Richard Dreyfuss Says New Diversity Rules for Oscars ‘Make Me Vomit’

In an interview on PBSFiring Line with Margaret Hoover, Richard Dreyfuss has slammed new diversity and inclusion requirements for next year’s Oscars and said the rules “make me vomit.”

The veteran actor went on to comment, “Because this is an art form. It’s also a form of commerce, and it makes money. But it’s an art. And no one should be telling me as an artist that I have to give in to the latest, most current idea of what morality is.”

He was responding to inclusion requirements, which went into effect in 2020, requiring nominees for Best Picture to include “on-screen representation, themes, and narratives; creative leadership and project team; industry access and opportunities; and audience development,” according to the Academy of Motion Pictures Arts and Sciences.

One of three of these requirements must be met, said the Academy. At least one actor from an underrepresented racial or ethnic group must be cast in a significant role; the story must center on women, LGBTQ people, a racial or ethnic group, or the disabled; or at least 30 percent of the cast must be actors from at least two of those four underrepresented categories.

Dryfuss called the requirements “patronizing,” saying, “What are we risking? Are we really risking hurting people’s feelings? You can’t legislate that, and you have to let life be life. And I’m sorry, I don’t think that there is a minority or a majority in the country that has to be catered to like that.”
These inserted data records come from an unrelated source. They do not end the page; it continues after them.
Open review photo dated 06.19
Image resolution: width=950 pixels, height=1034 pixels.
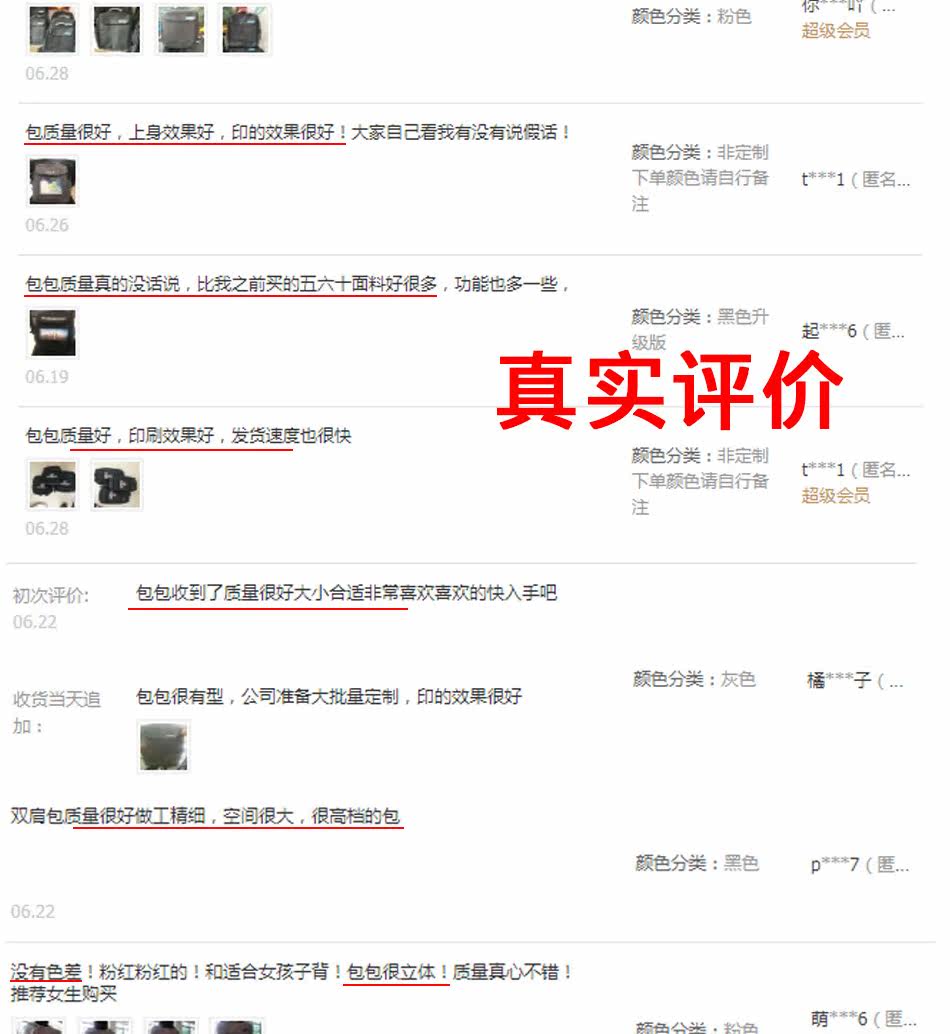[52, 333]
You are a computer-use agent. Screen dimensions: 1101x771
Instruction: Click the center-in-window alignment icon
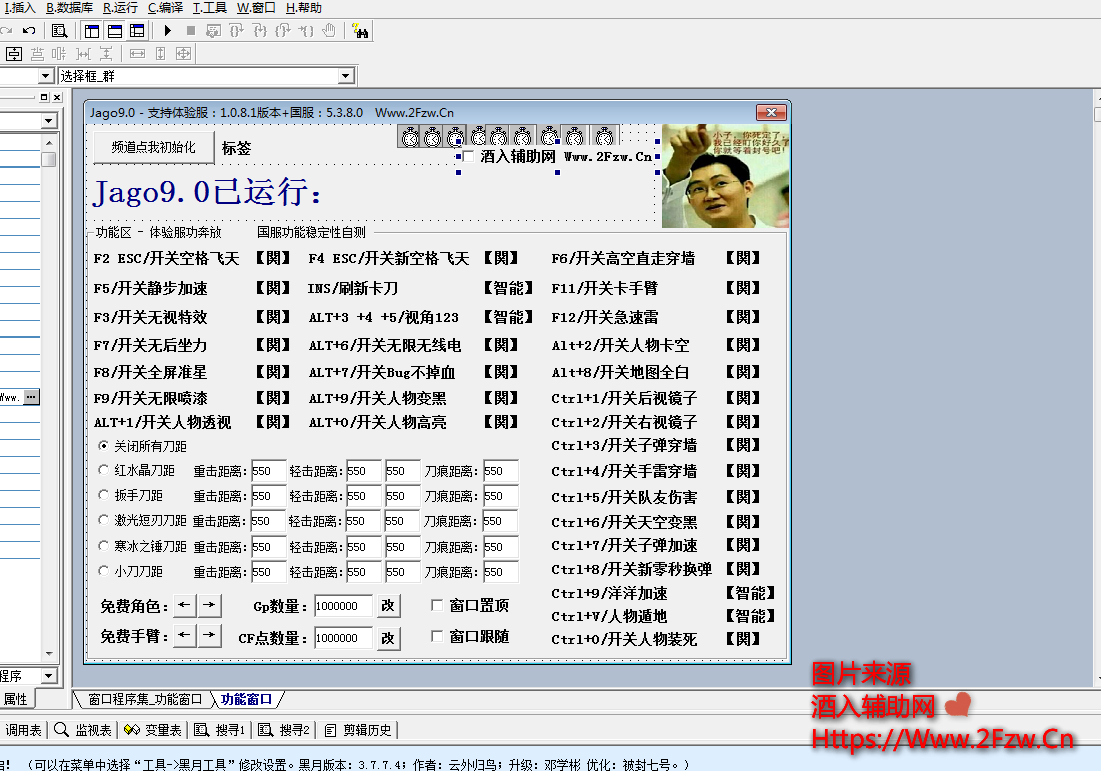[x=183, y=53]
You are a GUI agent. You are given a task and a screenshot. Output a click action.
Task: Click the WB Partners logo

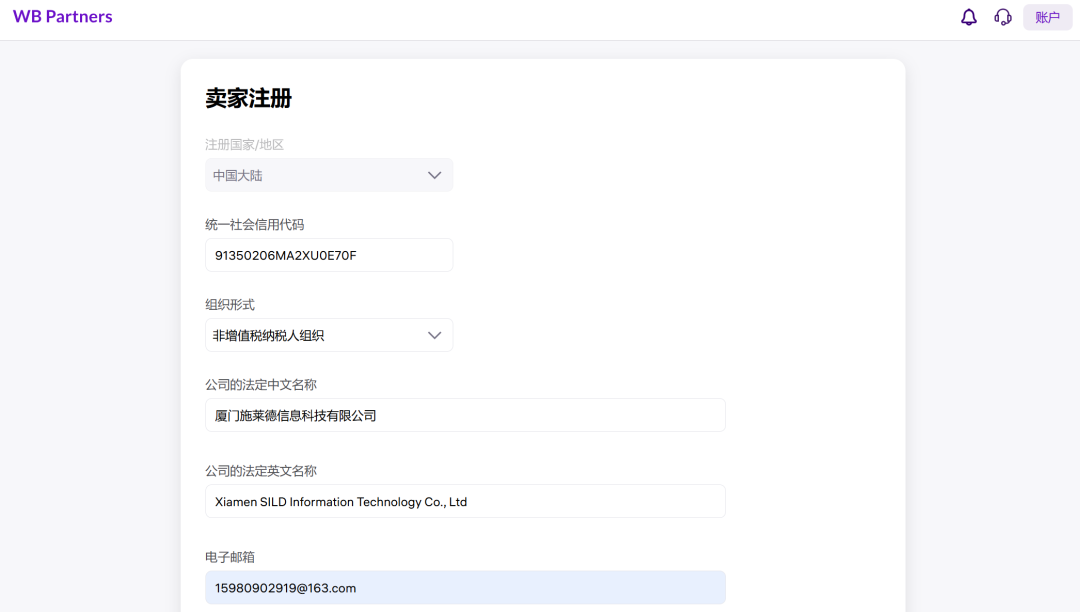pyautogui.click(x=62, y=16)
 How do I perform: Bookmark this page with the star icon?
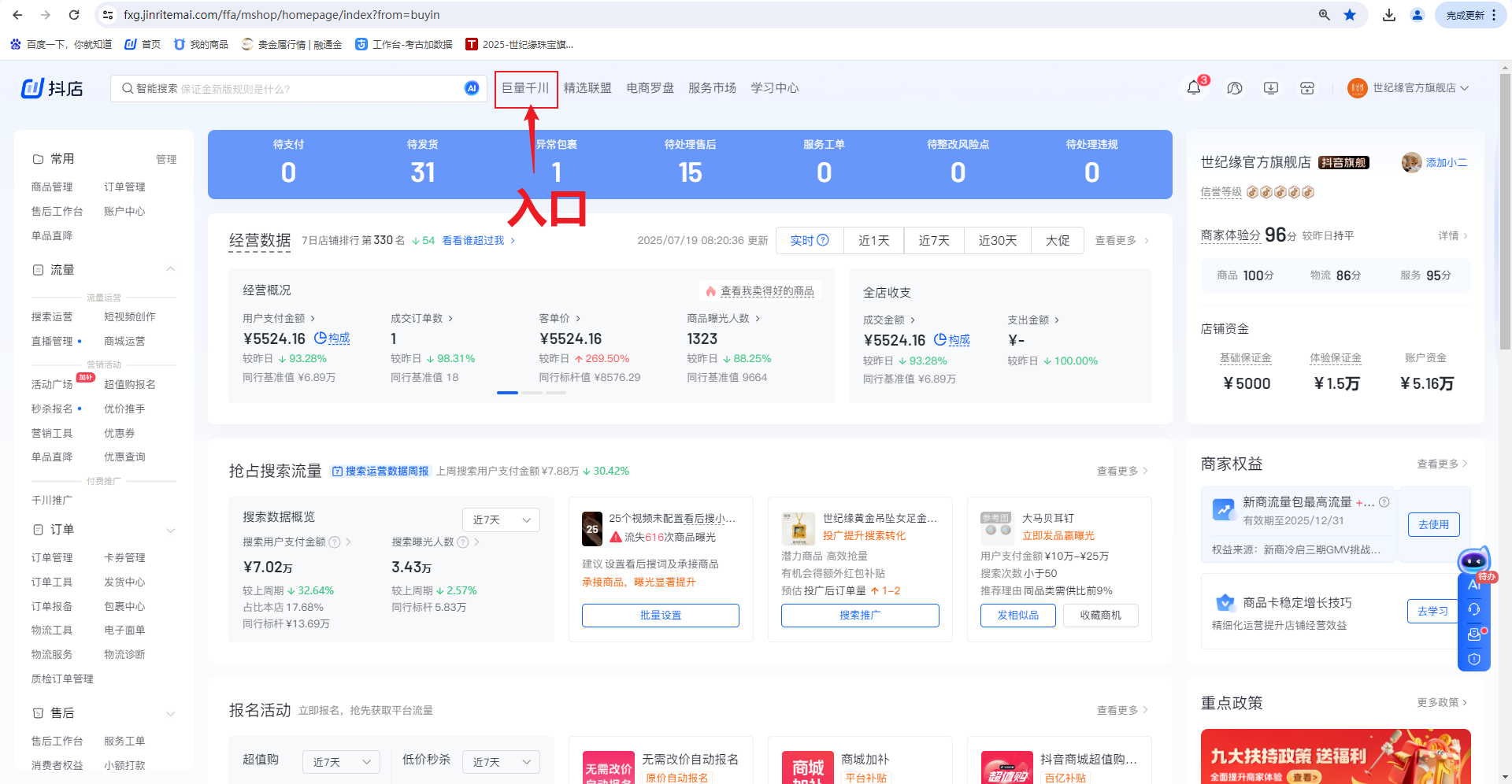(x=1350, y=15)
As a point of reference, the Jaws actor said Laurence Olivier portrayed Othello in blackface in 1965, a controversial decision even then.
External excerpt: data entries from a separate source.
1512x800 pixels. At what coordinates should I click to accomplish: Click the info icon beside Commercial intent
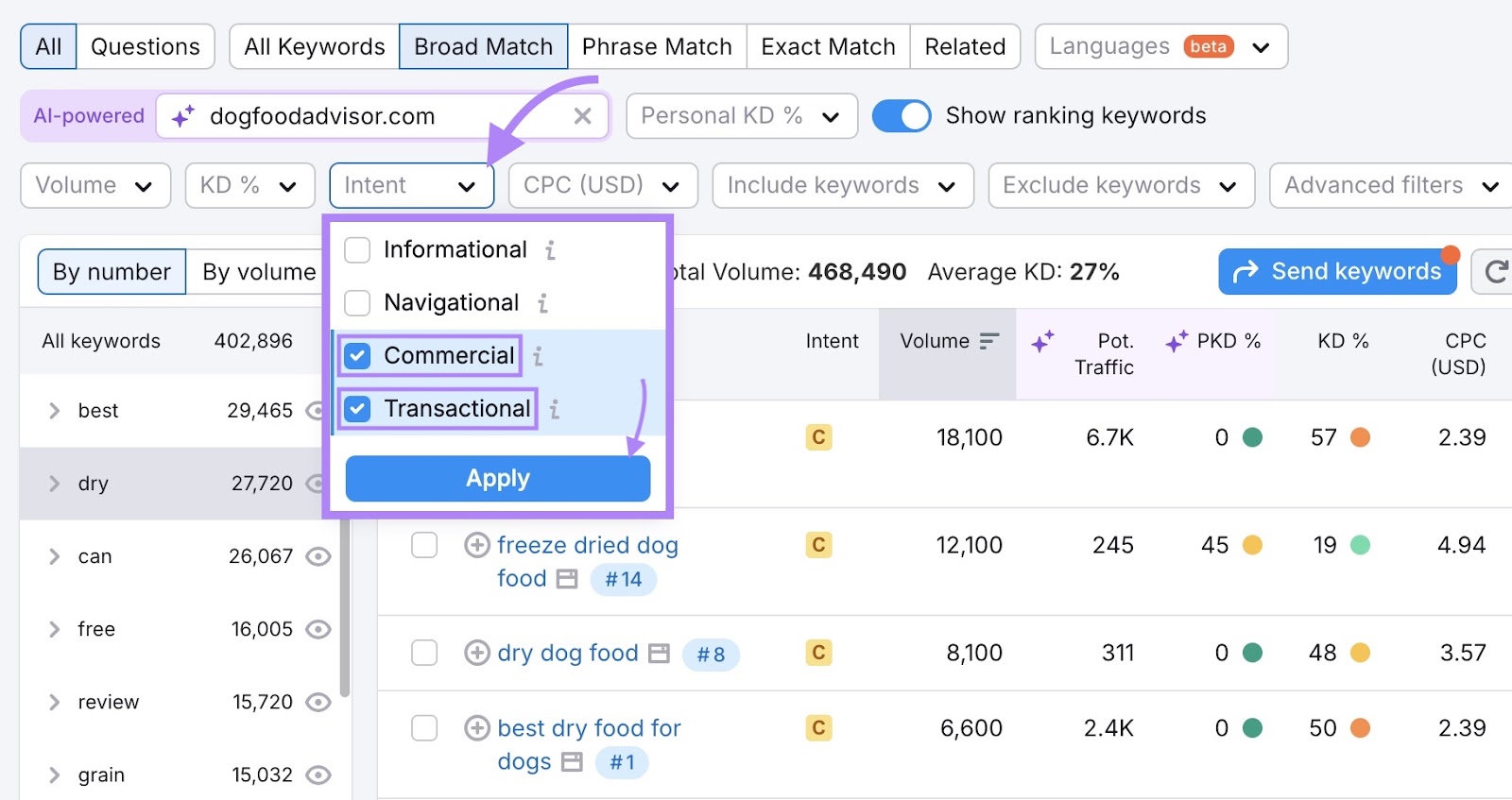click(x=540, y=355)
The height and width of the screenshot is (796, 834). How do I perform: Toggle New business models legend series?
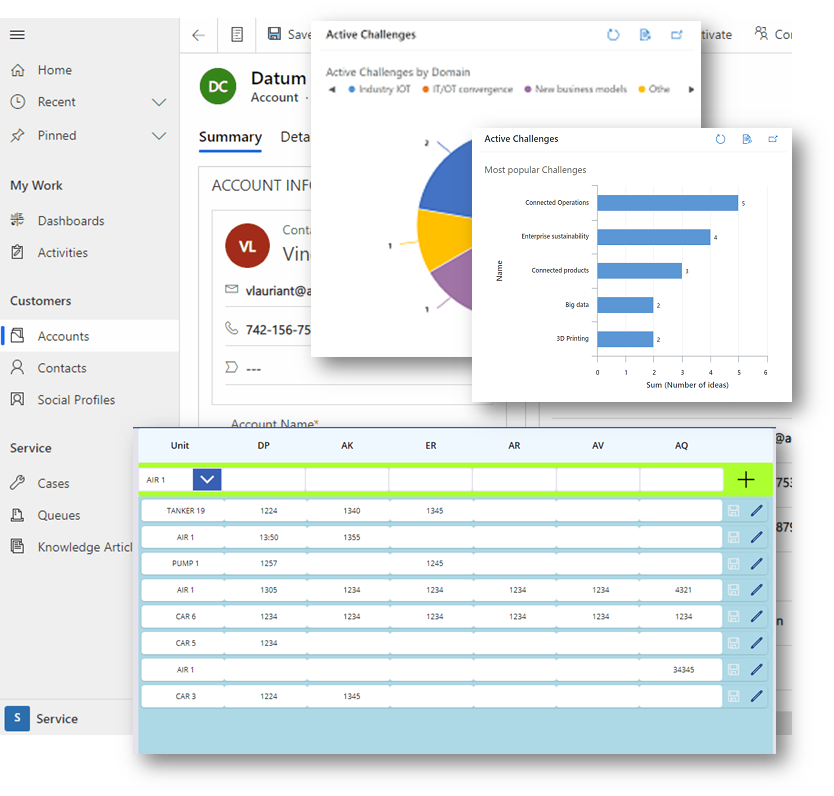click(x=575, y=90)
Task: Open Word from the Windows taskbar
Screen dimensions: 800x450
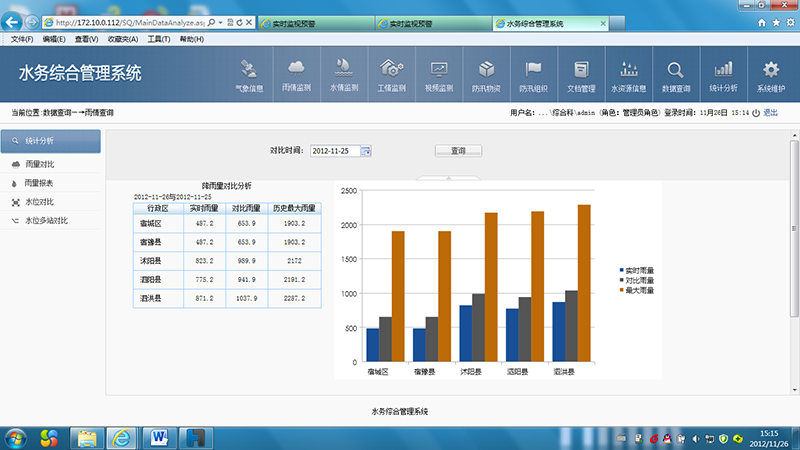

“He played a Black man brilliantly,” Dreyfuss said. “Am I being told that I will never have a chance to play a Black man? Is someone else being told that if they’re not Jewish, they shouldn’t play [in] The Merchant of Venice? Are we crazy? Do we not know that art is art?”

“This is so patronizing. It’s so thoughtless and treating people like children,” he continued.
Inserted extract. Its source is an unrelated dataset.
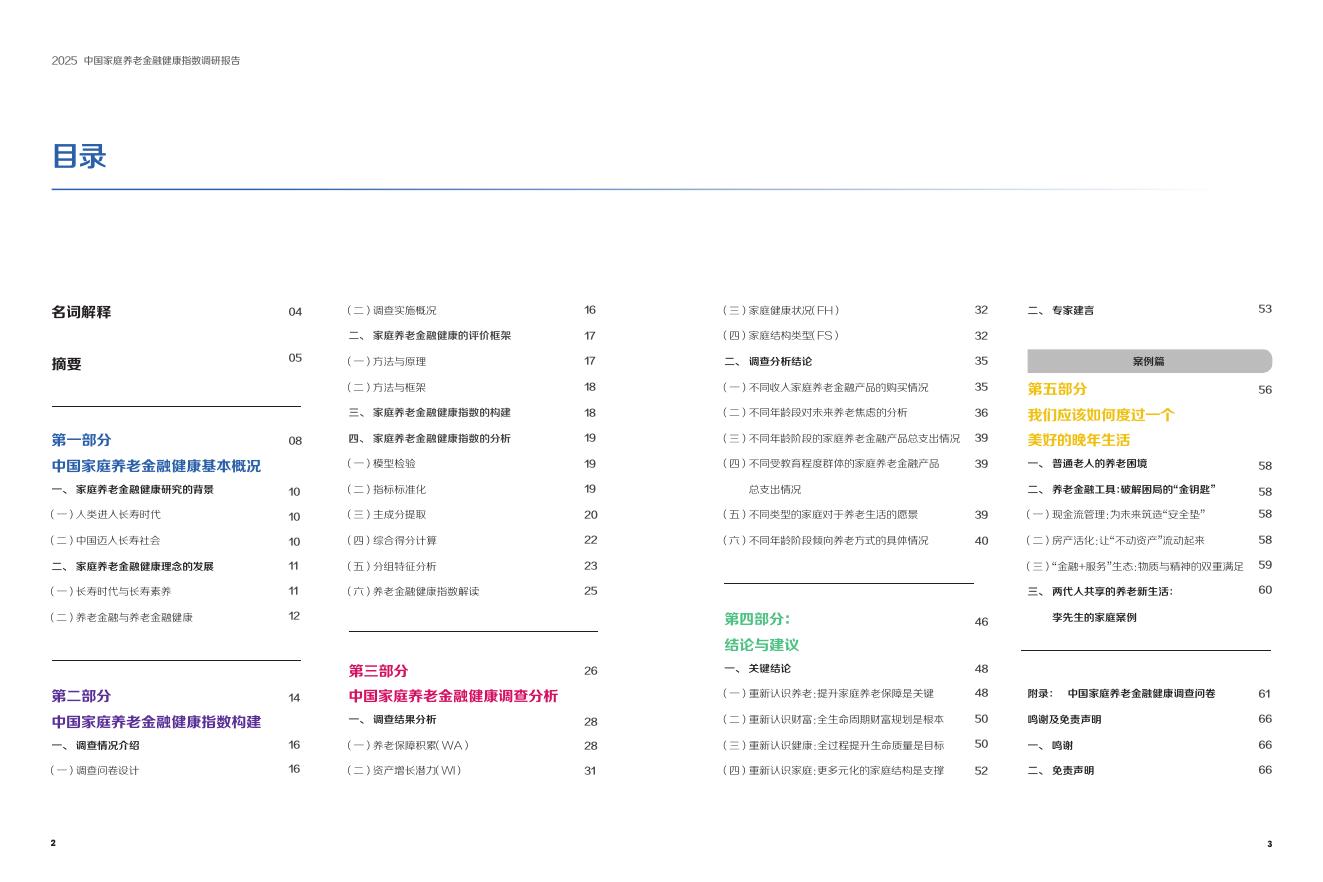Go to 人类进入长寿时代 entry
Image resolution: width=1323 pixels, height=882 pixels.
click(105, 515)
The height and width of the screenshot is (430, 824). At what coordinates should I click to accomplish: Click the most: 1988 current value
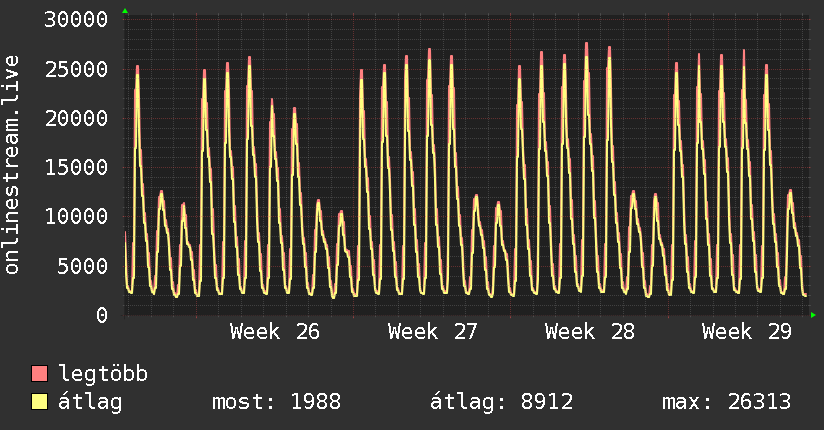tap(276, 402)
After that question, they moved on to the topic of current films, which led to Dreyfuss explaining his disdain for sequels and how it went hand in hand with him not reprising his role in Jaws 2.

“We’re going through this strange need to not create but to create sequels,” he laughed. “Sequels are death. Oh, there was a sequel to Jaws. But there wasn’t, no, never it never came close to the brilliance of the first Jaws. And I’m very proud of that, very happy about that.”